Karen E. Gelula, Esq. (Argued)
606 Schiller Avenue
Merion Station, PA 19066

      Attorney for Appellant

Jeffrey Freund, Esq.
Julia P. Clark, Esq.
Robert Alexander, Esq. (Argued)
Berdhoff & Kaiser
805 Fifteenth Street, N.W.
Suite 1000
Washington, DC 20005
Stephen F. Payerle, Esq. (Argued)
Carpenter, Bennett & Morrisey
100 Mulberry Street
Three Gateway Center
Newark, NJ 07102

Regina C. Hertzig, Esq.
Cleary & Josem
1420 Walnut Street
Suite 300
Philadelphia, PA 19102

        Attorneys for Appellees

                                          OPINION

McKEE, Circuit Judge.

        Cleopatra Wilson and seventeen other female employees or retired employees of

Nabisco, Inc., appeal the district court’s grant of judgment in favor of Nabisco on their

claim for benefits under § 502(a)(1)(B) of the Employee Retirement Income Security Act

(“ERISA”), 29 U.S.C. § 1132(a)(1)(B).

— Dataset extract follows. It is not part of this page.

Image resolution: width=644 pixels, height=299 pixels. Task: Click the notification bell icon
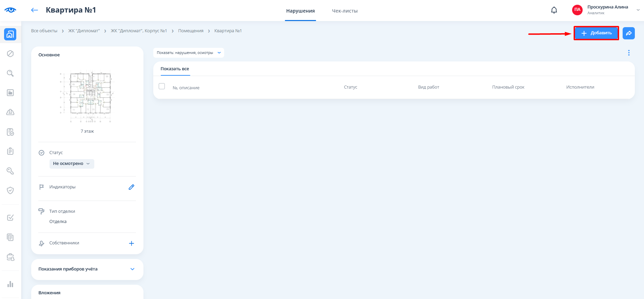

For the reasons that follow, we will vacate the

district court’s order granting judgment on the pleadings to Nabisco and dismissing

against the Trustees of the Bakery and Confectionary Union and Industry International

Pension Fund as moot, and remand with directions to dismiss the complaint without

prejudice to the right of the plaintiffs to present their claim for pension benefits to that

Fund.

                                               I.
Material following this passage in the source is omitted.